Miranda Wilcox on “the possibilities of reading collaboratively”

07.17.2014 | The Maxwell Institute

The first annual Mormon Theology Seminar recently wrapped things up in London (see here for more, or read the seminar co-director Joe Spencer’s reflections here). I asked seminar participants to reflect on their experiences in order to give me a sense of what they got out of the gathering. This post features Miranda Wilcox, an associate professor of English at Brigham Young University where she teaches medieval literature and researches the religious culture of Anglo-Saxon England. She recently co-edited Standing Apart: Mormon Historical Consciousness and the Concept of Apostasy (Oxford University Press, 2014). —BHodges

Miranda Wilcox

It was a unique privilege to participate in the Mormon Theology Seminar in London last month. I am grateful to the generosity of the Willes Center for making this opportunity possible, and I thank Brian Hauglid, Jim Faulconer, Adam Miller, and Joe Spencer for bringing the seminar to fruition. Reading collaboratively with friends and colleagues enriched my understanding of 1 Nephi 1, the Book of Mormon, and the practice of reading in general. I rarely have the opportunity to read scripture with other people. Hearing their insights and analyses propelled me from the circularity of my own textual obsessions into new avenues of consideration, thus expanding my perspective of interpretative possibilities.
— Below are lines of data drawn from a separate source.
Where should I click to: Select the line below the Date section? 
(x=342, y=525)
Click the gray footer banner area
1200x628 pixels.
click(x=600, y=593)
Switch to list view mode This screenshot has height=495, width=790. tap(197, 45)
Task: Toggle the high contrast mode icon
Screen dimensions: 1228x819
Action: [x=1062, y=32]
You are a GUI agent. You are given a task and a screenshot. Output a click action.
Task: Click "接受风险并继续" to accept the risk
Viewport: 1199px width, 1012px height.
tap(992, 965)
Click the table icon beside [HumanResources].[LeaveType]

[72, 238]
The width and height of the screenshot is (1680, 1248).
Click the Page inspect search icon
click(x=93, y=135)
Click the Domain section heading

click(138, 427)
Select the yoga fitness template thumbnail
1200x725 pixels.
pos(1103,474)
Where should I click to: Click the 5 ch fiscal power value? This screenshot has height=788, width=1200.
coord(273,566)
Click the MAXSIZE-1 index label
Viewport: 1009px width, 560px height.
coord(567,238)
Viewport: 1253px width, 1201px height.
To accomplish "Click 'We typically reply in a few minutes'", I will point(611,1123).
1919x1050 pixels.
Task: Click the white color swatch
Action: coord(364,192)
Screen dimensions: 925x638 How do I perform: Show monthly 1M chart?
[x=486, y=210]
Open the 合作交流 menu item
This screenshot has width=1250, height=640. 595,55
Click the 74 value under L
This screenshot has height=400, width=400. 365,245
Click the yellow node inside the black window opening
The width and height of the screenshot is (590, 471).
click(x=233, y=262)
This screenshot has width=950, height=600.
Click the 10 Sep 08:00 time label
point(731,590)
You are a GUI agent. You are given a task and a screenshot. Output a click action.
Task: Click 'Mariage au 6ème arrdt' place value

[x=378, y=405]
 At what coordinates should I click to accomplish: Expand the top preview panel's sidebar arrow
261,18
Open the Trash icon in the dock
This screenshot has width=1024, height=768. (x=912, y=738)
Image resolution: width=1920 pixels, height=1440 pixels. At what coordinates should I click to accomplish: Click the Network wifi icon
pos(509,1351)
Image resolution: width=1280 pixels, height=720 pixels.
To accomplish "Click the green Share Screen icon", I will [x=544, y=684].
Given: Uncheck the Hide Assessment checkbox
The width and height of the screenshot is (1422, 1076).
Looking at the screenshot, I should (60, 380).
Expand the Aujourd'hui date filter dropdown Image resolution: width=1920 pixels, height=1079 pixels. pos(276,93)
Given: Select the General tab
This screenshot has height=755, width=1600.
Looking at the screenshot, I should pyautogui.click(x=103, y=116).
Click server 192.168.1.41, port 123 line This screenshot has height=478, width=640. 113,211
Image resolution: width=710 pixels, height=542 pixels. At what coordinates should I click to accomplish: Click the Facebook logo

I generally consider reading to be a solitary activity, even though as a professor of English literature much of my teaching involves helping students develop habits of critical reading and much of my scholarship involves sharing interpretations of my reading with colleagues. However, spending five or more hours a day reading collectively for a week and then writing an essay informed by these conversations has transformed my perspective about reading in community and renewed my relation to the scriptures. The process of drawing on our diverse disciplinary perspectives as we explored interwoven layers of nuance and possibility in Nephi’s text was stimulating. This careful attention illuminated meaningful and complementary themes. Scholarly analysis is often accompanied by competitiveness or criticism, but I am moved by the generosity of the fellow participants who listened and responded to my thoughts with charity and encouragement. This experience has inspired me to adjust the way I teach in an effort to offer students a glimpse of the possibilities of reading collaboratively, a process that involves preparation, humility, experimentation, and curiosity.

Our reading was exploratory. We identified tensions in the text. We asked questions: for some we worked out answers together, and many we acknowledged cannot be answered. Confronting the ambiguity, paradoxes, and indeterminacy of scripture can be disorienting and frustrating alone. In our reading community, it stimulated discussions about the theological implications of the spiritual functions of relying on scripture filled with dislocations and diversions. Getting to the heart of the sense of the text was difficult indeed. The challenge of making meaning, however tentatively posited, became a beautiful process of growth—collective and individual—in our understanding of “the mysteries of God” (1 Nephi 1:1). It is through such immersive attention and engagement with sacred words and narratives that God reveals Himself to us. Perhaps we could or should imagine ourselves, like Lehi (see 1 Nephi 1:8-15), reading a sacred book to a heavenly being who waits patiently until the text has sufficiently expanded the capacity of our understanding to see eternity and to hear the song of redeeming love (Alma 5:26).